Coibamide A (CbA) is a cyanobacterial lariat depsipeptide
that
selectively inhibits multiple secreted and integral membrane proteins
from entering the endoplasmic reticulum secretory pathway through
binding the alpha subunit of the Sec61 translocon. As a complex peptide-based
macrocycle with 13 stereogenic centers, CbA is presumed to adopt a
conformationally restricted orientation in the ligand-bound state,
resulting in potent antitumor and antiangiogenic bioactivity. A stereochemical
structure–activity relationship for CbA was previously defined
based on cytotoxicity against established cancer cell lines. However,
the ability of synthetic isomers to inhibit the biosynthesis of specific
Sec61 substrates was unknown. Here, we report that two less toxic
diastereomers of CbA, [L-Hiv2]-CbA and [L-Hiv2, L-MeAla11]-CbA, are pharmacologically active Sec61 inhibitors.

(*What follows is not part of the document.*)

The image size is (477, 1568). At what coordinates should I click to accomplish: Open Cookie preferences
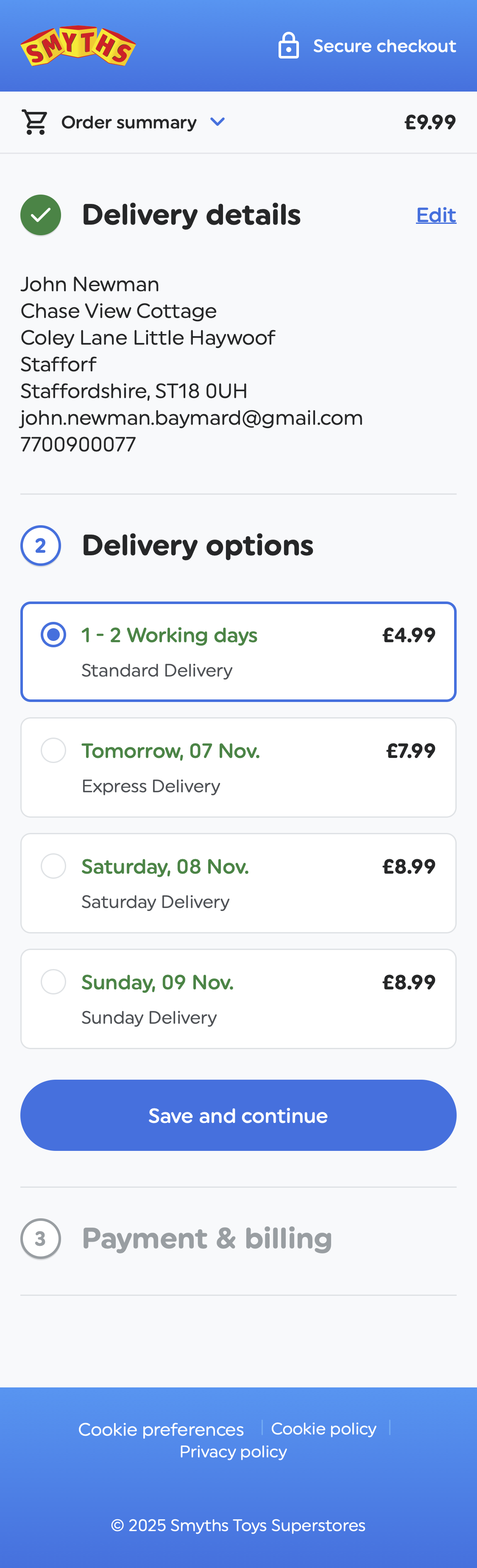tap(161, 1428)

Both compounds inhibited the expression of a secreted reporter (Gaussia luciferase), VEGF-A, and a Type 1 membrane protein
(VCAM1), while [L-Hiv2]-CbA also decreased the
expression of ICAM1 and BiP/GRP78. Analysis of 43 different chemokines
in the secretome of SF-268 glioblastoma cells revealed different inhibitory
profiles for the two diastereomers. When the cytotoxic potential of
CbA compounds was compared against a panel of patient-derived glioblastoma
stem-like cells (GSCs), Sec61 inhibitors were remarkably toxic to
five of the six GSCs tested. Each ligand showed a distinct cytotoxic
potency and selectivity pattern for CbA-sensitive GSCs, with IC50 values ranging from subnanomolar to low micromolar concentrations.
Together, these findings highlight the extreme sensitivity of GSCs
to Sec61 modulation and the importance of ligand stereochemistry in
determining the spectrum of inhibited Sec61 client proteins.